Surface Reconstruction via Fusing Sparse-Sequence of Depth Images.

出版信息

IEEE Trans Vis Comput Graph. 2018 Feb;24(2):1190-1203. doi: 10.1109/TVCG.2017.2657766. Epub 2017 Jan 25.

DOI:10.1109/TVCG.2017.2657766
PMID:28129180
Abstract

Handheld scanning using commodity depth cameras provides a flexible and low-cost manner to get 3D models. The existing methods scan a target by densely fusing all the captured depth images, yet most frames are redundant. The jittering frames inevitably embedded in handheld scanning process will cause feature blurring on the reconstructed model and even trigger the scan failure (i.e., camera tracking losing). To address these problems, in this paper, we propose a novel sparse-sequence fusion (SSF) algorithm for handheld scanning using commodity depth cameras. It first extracts related measurements for analyzing camera motion. Then based on these measurements, we progressively construct a supporting subset for the captured depth image sequence to decrease the data redundancy and the interference from jittering frames. Since SSF will reveal the intrinsic heavy noise of the original depth images, our method introduces a refinement process to eliminate the raw noise and recover geometric features for the depth images selected into the supporting subset.
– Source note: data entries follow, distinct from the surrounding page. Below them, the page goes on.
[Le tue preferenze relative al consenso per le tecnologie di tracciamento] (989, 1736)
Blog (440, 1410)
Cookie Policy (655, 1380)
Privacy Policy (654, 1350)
We finally obtain the fused result by integrating the refined depth images into the truncated signed distance field (TSDF) of the target. Multiple comparison experiments are conducted and the results verify the feasibility and validity of SSF for handheld scanning with a commodity depth camera.

摘要

使用商品深度相机进行手持式扫描提供了一种灵活且低成本的方式来获取 3D 模型。现有的方法通过密集融合所有捕获的深度图像来扫描目标,但大多数帧都是冗余的。手持式扫描过程中不可避免的抖动帧会导致重建模型上的特征模糊,甚至触发扫描失败(即相机跟踪丢失)。为了解决这些问题,本文提出了一种用于商品深度相机的手持式扫描的新型稀疏序列融合(SSF)算法。它首先提取相关测量值来分析相机运动。然后基于这些测量值,我们逐步为捕获的深度图像序列构建一个支持子集,以减少数据冗余和抖动帧的干扰。由于 SSF 会揭示原始深度图像的固有强噪声,因此我们的方法引入了一种细化过程,以消除原始噪声并恢复支持子集中选择的深度图像的几何特征。我们最后通过将细化后的深度图像集成到目标的截断符号距离场(TSDF)中,得到融合结果。进行了多项对比实验,结果验证了 SSF 用于商品深度相机的手持式扫描的可行性和有效性。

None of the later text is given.